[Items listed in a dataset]
•••••
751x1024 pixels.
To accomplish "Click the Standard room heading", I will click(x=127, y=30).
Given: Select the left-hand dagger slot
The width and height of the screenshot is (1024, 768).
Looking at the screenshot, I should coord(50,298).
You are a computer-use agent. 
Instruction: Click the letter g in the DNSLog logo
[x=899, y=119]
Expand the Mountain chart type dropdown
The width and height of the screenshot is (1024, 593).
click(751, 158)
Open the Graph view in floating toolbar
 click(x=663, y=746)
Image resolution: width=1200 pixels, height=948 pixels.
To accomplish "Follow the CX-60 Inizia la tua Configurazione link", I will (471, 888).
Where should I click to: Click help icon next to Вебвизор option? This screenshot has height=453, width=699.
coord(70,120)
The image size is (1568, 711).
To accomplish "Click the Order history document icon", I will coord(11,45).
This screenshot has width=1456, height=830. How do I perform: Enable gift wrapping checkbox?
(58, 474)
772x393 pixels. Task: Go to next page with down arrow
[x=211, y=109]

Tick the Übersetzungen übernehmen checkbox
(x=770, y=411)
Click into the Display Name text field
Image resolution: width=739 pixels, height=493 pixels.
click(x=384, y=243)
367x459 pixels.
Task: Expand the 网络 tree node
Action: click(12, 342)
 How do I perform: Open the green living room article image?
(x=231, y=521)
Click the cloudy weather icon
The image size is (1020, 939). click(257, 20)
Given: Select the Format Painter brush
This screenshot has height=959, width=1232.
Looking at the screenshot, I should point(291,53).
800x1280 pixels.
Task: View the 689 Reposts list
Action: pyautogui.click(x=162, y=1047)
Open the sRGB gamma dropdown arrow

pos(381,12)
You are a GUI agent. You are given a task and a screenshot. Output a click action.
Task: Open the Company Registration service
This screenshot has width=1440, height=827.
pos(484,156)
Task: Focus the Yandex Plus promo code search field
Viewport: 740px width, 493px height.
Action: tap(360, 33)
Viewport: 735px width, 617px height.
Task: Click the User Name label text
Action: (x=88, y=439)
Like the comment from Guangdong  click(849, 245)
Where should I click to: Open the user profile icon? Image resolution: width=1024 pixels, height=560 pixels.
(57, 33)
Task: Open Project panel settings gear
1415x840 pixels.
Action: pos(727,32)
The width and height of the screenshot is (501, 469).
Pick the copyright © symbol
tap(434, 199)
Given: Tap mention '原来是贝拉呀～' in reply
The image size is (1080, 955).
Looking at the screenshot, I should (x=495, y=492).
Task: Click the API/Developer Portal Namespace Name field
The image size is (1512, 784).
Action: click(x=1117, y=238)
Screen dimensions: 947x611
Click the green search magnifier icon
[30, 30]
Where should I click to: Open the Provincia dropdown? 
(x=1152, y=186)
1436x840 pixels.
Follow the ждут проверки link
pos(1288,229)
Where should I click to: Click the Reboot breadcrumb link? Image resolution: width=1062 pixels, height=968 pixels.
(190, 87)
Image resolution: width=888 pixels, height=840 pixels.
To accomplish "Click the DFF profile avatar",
•••••
▸ Try it:
Tally the lines in the records that contain "accomplish", then give only the tally.

▸ Answer to this problem:
4